I suggested the co-worker bring the baby to our house so I could supervise, as The Beautiful Redhead had a heart that was very kind, but not a lot of practical experience with newborns.
That baby's name was Abigail Lea and she was three weeks old the night I met her. This night was also positioned in such a way that it was the first time I had had a newborn baby all to myself (pretty much) in YEARS. I held that baby all night. I unwrapped her and counted all her tiny little fingers and toes, I inhaled her captivating scent, I rubbed my face on her sweet little head. I laughed and cried and talked to her all night. I rocked her and sang all the old songs I sang to my own babies. I flat fell in love with her.
The Cyclist was a little nervous. I think he thought I had lost my mind. Luckily, I was thinking enough to make him smell her head, and she got him too. Oh, he pretended to hold out, don't get me wrong. When she got old enough to toddle over and lift her arms to him he would put up his hands and say "No, no, we're not having any of that", which of course fascinated her (as he knew it would) and made him a challenge to her. She had never seen anyone who was immune to her charms before. I pretended I didn't know that trick and let them establish their own rapport.
We have been her willing slaves ever since.
Because I noticed that if I was going to have that baby I would get off the couch. I would clean. I would pick everything up off the floor and make sure I had food that she liked in the house. I *had* to, for that baby.
It occured to me that without my realizing it, I had finally grown into the woman I had wanted to be, but never felt like I really was. While I wasn't looking, I had gotten over all the longing and yearning for "someday, when the kids were grown", and become absolutely content and proud to be exactly where and what I was. I had left my own selfish wishes behind, without regret, only to embrace being the nurturer that I used to resent having to be.
I had gotten goooood at it. I could do this. Whether that baby projectile vomited all over me and my house or got choked, I knew exactly what to do. And I could even ENJOY it, because I wasn't the least bit scared anymore.
Being a mother will do that to you.
When you see a woman mothering a child, you may think she is taking care of that baby. That's what it looks like, and she is taking care of that baby. But holding and nurturing that baby is taking care of her also. It's a two way street, and one that had no set route. You figure it out as you go, accomodating each other along the way. Because of this love you will move a mountain or get down on your knees to scrub the floor, whatever it takes, for as long as you need to. Not because you have to. You don't, actually, have to. You do it because you want to for that baby. And you would do it forever, for them. And they don't have to be your own, either. This is the miracle of putting someone else's welfare ahead of your own. I believe it is tantamount to having an honorable life.

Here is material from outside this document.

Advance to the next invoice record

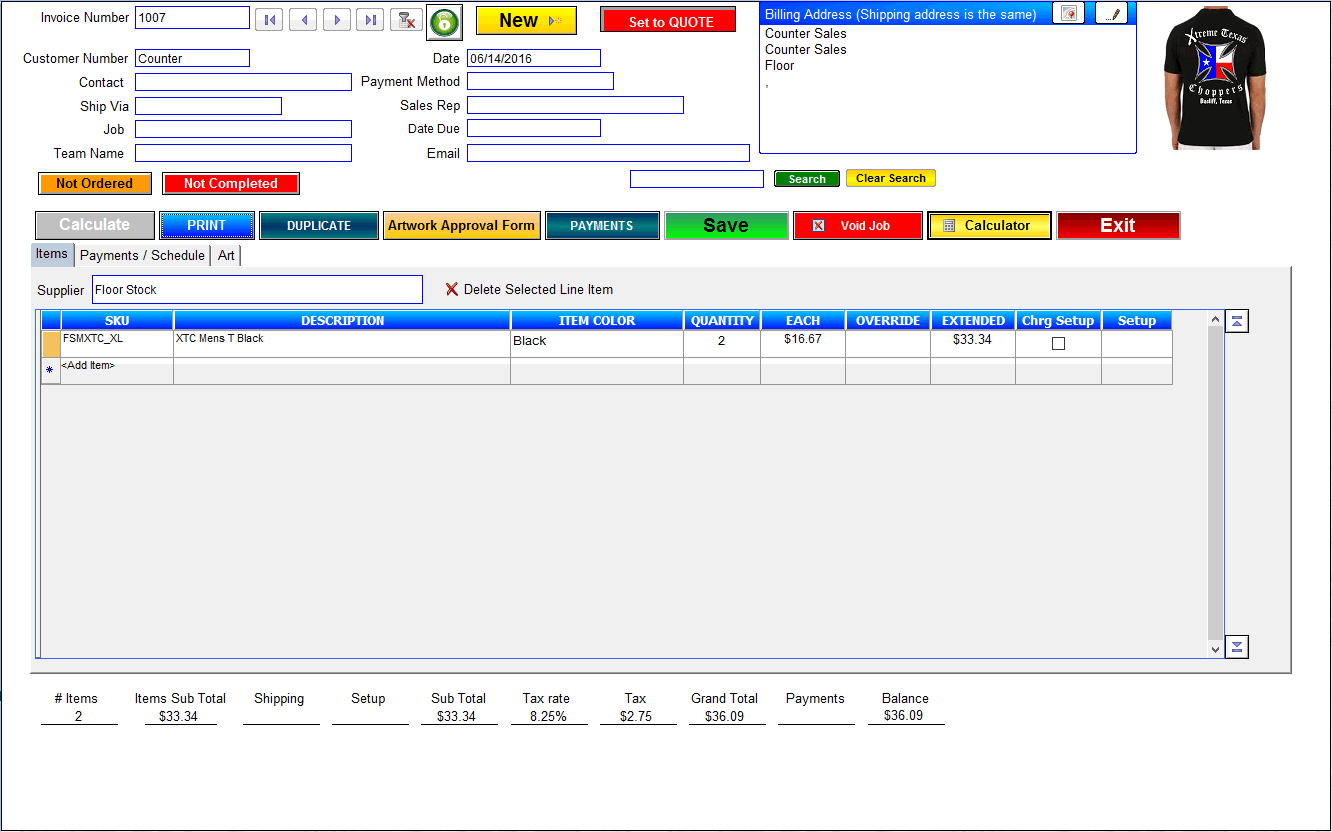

One morning I watched that baby wake up, look over and see the Cyclist, and very carefully lay her sweet head down on his chest. He knew enough not to move a muscle, and she went back to sleep right there. I also knew that had never happened to him before. I cried. I think he went back to sleep but I know it's one of those moments that he will never, ever, forget and that it touched his heart in a way nothing ever had before and probably never will again.
This is the kind of thing children give you.

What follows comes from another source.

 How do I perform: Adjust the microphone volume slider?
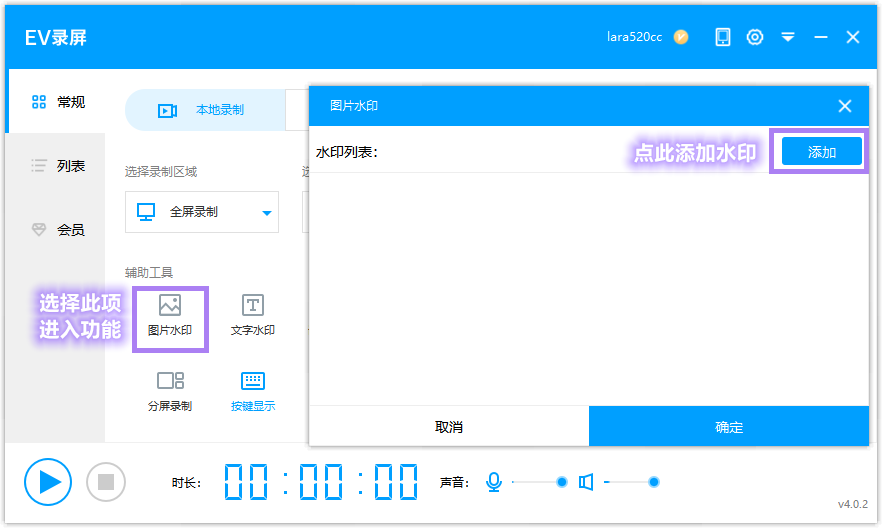(561, 482)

And that's how I got a pretend grandbaby.
She commands us with a merciful hand. She doesn't ask for much. She laughs and smiles and claps her hands if you have, say, a bananna in the house. Or a boiled egg. If you take her to Wal Mart, she throws her hands in the air in a "touchdown" salute and says "YAY"! She spends a lot of time in the tub with bubbles and her toothbrush. The world is a better place for having her in it. These days her first question upon getting to "MiMi's house" is "Where's the boyeez?"

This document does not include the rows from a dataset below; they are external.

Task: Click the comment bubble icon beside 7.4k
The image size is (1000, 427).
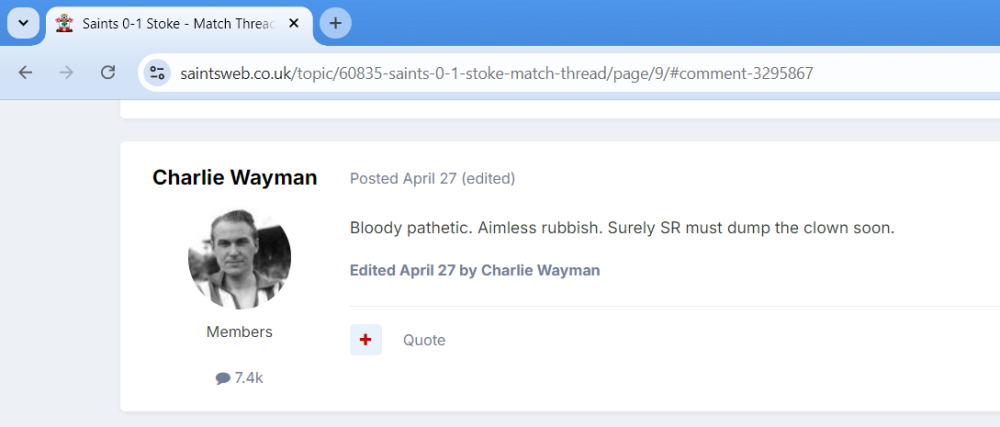Action: 222,378
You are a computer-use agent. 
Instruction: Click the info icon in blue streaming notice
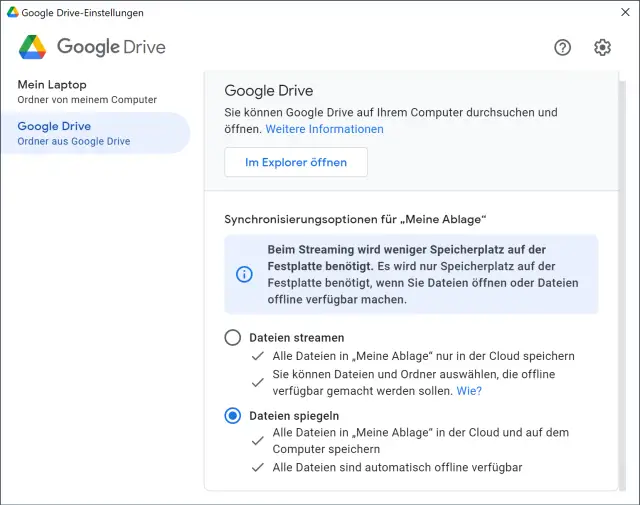[244, 274]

Those boys, who were my babies, now have a little one who thinks they are 10 feet tall and stronger than superman. They give piggyback rides and wrestle and give her old video game controllers that don't work. The fact that she doesn't know that, and thinks they hung the moon doesn't bother anybody one bit.
And we are still rolling along, I'm still cooking and cleaning and have finally gotten comfortable with crayon marks on the walls and stains on the couch. Why?
Because I know what's really important.
My best advice, if your kids are older and you don't have grandkids yet, is to go out and find a pretend grandbaby of your own. There are plenty of mother's out there that could use someone they could trust to watch their child, even for an hour or two. I do not believe you will ever regret it. In fact, I believe it will be good for not just you, but the child, the mother, and ultimately the world.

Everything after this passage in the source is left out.